Nobody talks about Unicorns anymore

By Andrea ZanonPublished about 7 hours ago 3 min read
https://andreazanon.co/when-billions-became-trillions/

Ten years ago, technology corporations spoke a common language: unicorns and billion-dollar valuations. Reaching a billion-dollar valuation was an impressive milestone. Entrepreneurs and VC alike talked about 10X growth and when you joined the Unicorn club, you were the big deal. This is all gone. Nobody talks about Unicorns anymore.

Today, that language is no longer used by leading entrepreneurs and investors. What used to be a billion-dollar company is now often a $100 billion company, and in some cases even larger. The unit of measure has changed, not because markets became irrational, but because scale itself has changed many folds.

Companies Valuations are Off the Charts

In 2022, NVIDIA was valued at roughly $200–300 billion. At the time, it was already considered one of the most important technology companies in the world. By mid 2025, Nvidia’s market capitalization moved beyond $3.5 trillion. That is not a simple repricing of the company. It is an incredible shift that puts the company in the list of the most valued companies in the world.

A similar pattern is seen with Palantir, the Denver based advanced analytics company. Palantir now trades at a valuation in the $120–150 billion range, with a price-to-earnings ratio that has at times exceeded 300×. The market is not valuing current profits in isolation; it is pricing the expectation that Palantir becomes a long-term operating part for enterprise and government systems. Whether these valuations ultimately change over time, it is a fair question. What matters is that the old valuation logic no longer explains market behavior.

(b) Talent Priced at $100 Million

The same recalibration is visible in compensation.

In the past two years, Meta has reportedly offered nine-figure compensation packages, around $100 million, to recruit top AI researchers and leaders for its super-intelligence efforts. These packages, structured through stock and long-term incentives, would have been unthinkable just two years ago.

This is not happening quietly.

At a recent gathering in San Diego NeurIPS a revealing question circulated in private conversations among researchers and executives:

“What is your number?”

Not title.

Not salary band.

Your number.

Meaning: What does it cost to secure your expertise? How many millions?

When that becomes the prevailing question, compensation stops resembling pay and starts resembling strategic acquisition.

(c) When CEO Compensation Reaches the Same Scale

This logic extends all the way to the very top.

● Direction 1
List every company named in the unicorns article.

[Dataset entries]
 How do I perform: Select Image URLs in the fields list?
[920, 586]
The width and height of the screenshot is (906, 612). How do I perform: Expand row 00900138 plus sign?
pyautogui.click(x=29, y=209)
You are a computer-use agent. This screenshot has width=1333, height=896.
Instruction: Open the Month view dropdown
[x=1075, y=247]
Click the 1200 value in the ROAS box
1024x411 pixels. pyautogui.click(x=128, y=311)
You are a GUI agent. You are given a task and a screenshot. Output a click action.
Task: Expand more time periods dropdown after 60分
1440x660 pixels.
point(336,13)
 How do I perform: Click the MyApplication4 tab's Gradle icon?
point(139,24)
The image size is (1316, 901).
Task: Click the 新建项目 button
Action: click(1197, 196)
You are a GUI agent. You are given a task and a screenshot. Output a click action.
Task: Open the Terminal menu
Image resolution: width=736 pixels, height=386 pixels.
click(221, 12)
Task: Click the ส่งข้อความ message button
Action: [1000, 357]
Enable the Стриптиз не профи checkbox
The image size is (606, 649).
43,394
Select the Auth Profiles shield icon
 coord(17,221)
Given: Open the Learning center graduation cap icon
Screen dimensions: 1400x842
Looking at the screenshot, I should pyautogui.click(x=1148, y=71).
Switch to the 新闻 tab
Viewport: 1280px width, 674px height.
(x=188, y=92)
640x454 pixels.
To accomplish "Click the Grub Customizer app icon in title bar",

● Direction 2
Copy the dataset entries from the line containing "Switch to the 新闻 tab" through the end of the entries, requests included, and shift every coordinate in the answers by adding 38.

● Full output 1
NVIDIA, Palantir, Meta

● Full output 2
Switch to the 新闻 tab
Viewport: 1280px width, 674px height.
(x=226, y=130)
640x454 pixels.
To accomplish "Click the Grub Customizer app icon in title bar",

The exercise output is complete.